H.A. Winstons operated a chain of restaurants in the Philadelphia area through the 1980s, offering gourmet burgers and its famous onion soup, similar to offerings found at McGlynn’s and Stanley’s today.
“I’ve known Steve Torpey for a long time. I run into him a couple of times a year now. But the moment we walked into the restaurant, I remembered everything.
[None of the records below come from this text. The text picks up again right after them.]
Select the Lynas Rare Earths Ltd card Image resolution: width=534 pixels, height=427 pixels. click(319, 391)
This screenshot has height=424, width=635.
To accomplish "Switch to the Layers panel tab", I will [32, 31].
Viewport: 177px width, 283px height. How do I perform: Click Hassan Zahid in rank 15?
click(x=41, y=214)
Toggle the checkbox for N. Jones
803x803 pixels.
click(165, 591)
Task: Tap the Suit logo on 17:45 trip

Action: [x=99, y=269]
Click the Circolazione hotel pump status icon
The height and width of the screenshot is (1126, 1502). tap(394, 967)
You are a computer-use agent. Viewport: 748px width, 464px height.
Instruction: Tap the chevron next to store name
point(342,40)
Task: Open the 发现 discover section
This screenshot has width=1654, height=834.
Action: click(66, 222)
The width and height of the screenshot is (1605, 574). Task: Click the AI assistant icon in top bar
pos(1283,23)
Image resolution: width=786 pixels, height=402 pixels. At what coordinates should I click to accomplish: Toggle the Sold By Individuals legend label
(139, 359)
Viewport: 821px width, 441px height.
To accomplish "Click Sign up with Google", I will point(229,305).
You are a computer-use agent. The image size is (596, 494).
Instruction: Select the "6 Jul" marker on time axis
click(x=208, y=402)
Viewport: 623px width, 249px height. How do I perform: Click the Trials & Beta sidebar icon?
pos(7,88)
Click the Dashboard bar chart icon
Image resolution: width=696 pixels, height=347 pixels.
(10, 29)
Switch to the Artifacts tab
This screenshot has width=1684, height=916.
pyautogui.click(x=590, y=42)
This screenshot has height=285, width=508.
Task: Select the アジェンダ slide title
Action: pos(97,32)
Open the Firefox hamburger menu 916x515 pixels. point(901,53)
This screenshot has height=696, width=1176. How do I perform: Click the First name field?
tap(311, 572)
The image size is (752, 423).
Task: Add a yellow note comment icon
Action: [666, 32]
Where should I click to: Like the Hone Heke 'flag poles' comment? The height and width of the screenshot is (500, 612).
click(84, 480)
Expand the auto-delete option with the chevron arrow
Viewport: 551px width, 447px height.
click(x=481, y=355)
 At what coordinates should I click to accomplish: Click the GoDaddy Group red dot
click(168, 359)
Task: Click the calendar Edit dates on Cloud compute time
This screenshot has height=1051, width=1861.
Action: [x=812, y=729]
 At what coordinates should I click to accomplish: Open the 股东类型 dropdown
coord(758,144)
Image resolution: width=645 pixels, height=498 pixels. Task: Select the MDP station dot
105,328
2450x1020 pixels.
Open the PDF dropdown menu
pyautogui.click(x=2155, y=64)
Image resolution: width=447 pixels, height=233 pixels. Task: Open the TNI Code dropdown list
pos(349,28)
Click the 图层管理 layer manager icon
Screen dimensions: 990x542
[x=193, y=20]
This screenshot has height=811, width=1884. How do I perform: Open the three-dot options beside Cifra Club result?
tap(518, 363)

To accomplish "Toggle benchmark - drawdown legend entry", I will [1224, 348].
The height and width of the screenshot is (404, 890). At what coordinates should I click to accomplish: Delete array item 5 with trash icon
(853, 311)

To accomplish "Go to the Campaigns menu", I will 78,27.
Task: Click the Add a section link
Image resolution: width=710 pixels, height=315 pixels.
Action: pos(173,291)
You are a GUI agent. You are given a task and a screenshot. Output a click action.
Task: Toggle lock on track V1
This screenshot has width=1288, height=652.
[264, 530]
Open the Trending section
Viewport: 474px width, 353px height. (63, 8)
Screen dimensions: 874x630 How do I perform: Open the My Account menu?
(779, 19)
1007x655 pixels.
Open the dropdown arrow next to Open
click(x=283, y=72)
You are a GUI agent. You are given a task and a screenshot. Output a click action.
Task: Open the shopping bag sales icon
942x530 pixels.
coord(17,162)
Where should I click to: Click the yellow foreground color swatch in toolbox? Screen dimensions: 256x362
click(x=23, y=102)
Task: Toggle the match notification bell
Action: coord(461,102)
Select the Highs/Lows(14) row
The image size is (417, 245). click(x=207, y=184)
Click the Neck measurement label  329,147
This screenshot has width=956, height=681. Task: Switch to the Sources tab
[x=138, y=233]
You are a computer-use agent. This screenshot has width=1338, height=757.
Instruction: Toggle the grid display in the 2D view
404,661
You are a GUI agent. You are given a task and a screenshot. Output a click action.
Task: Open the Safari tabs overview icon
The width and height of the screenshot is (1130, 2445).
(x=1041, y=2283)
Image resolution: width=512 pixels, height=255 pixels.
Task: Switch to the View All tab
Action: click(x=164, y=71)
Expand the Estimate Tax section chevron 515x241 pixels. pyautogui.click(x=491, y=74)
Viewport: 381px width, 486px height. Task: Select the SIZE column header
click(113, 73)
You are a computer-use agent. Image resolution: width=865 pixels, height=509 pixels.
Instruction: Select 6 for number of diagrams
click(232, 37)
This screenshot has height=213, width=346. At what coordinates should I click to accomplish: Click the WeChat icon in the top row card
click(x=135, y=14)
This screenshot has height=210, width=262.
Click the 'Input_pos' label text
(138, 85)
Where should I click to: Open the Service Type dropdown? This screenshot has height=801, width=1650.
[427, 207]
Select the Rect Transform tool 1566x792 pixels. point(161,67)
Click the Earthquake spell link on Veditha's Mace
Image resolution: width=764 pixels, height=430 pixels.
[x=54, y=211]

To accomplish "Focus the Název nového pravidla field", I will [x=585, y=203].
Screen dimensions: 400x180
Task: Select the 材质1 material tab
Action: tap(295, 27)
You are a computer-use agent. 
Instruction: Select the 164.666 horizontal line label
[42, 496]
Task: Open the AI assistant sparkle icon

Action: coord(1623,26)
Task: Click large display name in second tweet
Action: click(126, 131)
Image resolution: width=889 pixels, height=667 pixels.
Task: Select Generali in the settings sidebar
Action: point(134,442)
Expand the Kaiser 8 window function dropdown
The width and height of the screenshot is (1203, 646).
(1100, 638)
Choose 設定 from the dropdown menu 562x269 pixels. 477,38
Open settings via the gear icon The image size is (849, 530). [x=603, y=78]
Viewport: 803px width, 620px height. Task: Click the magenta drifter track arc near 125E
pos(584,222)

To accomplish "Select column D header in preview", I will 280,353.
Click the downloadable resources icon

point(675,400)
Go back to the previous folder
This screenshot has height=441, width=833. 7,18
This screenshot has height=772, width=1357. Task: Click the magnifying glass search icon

It’s very familiar and I can tell that it’s run with the same training my dad had because that’s how I had been trained at McGlynn’s,” Ashby said.
As a sports bar and community staple with the storied family history and similar price points and food items, Stanley’s Tavern falls in line with the other restaurants currently in Ashby Hospitality Group’s portfolio. The group owns Deer Park Tavern in Newark, Cantwell’s Tavern in Odessa and four McGlynn’s Pub locations throughout the state, including spots in Dover, Glasgow, Pike Creek and Greenville.
So far, he said the transition has been positive for both companies. He hopes to make minor improvements, but not many, to Stanley’s Tavern’s already booming business.
“If anything, hopefully, we will be able to make the outside dining permanent,” Ashby told DBT. “The comments are mostly all positive. If anyone is afraid we’re going to come in and flip it upside down on its head, that’s not it at all. We’re keeping the staff the same while bringing in some of our team to understand how the current staff works. This is a good business already. We don’t need to make a lot of changes to it. We’re just happy to play a part.”